Alright, so I went through with it and bought the Holzforma mill from China, via Ebay. Total cost was 137USD shipped. I took some measurements to help with the comparison and will provide you with my general impression of each of the pieces.

Warning! I had to go back and directly attach the images as they do not show up for some app viewers when just linking to my album photos, so there are A LOT of relatively large photos. Low bandwidth beware.

This is the full package, laid out with all the pieces. Other than the mill frame it comes with a scrench (Phillips head), a small open ended wrench, a little synthetic zipper bag to hold the tools, and some cute tiny gloves. I have since relinquished the gloves to my Wife, nothing really to report there.
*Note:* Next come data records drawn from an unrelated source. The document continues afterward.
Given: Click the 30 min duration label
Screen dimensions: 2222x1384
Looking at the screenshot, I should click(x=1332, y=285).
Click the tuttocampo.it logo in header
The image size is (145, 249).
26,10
All the comparison posts are described with the Granberg on the left and Holz on the right. Keep in mind that the Granberg mill has been used several times over the past three years, so there is some schmu and wear on those parts.


Enjoy!


----------



## JohnWayne (Apr 27, 2017)

Pictured is the square tube used for the cross brace and the metal strap which is used to bind it to the rails, as well as mount the handle.

Granberg tube:
178g
1.126"x1.125”
Overall, minus finish, identical dimensions in width and height

Holz:
174g, painted
0.075” longer
1.127x1.125” difference likely due to paint film thickness

Granberg Metal Strap:
68g
Same outer dimensions
0.129” thick
Holes crisp and square

Holz:
232g
0.157” thickness
Weird round stamping on one side, crisp on the other


----------



## JohnWayne (Apr 27, 2017)

Brackets used to for post mounts and attachment to the rails.

Granberg:
387g
Labeled part number N2 782
Mating surface for mounting is lightly machined for better contact with rails, overall dimensions are extremely close, likely the same casting is used.

Holz:
367g

The pictures show the similarities well:


----------



## JohnWayne (Apr 27, 2017)

Next is the rails, both the square tube and the round rail that feeds through the bracket.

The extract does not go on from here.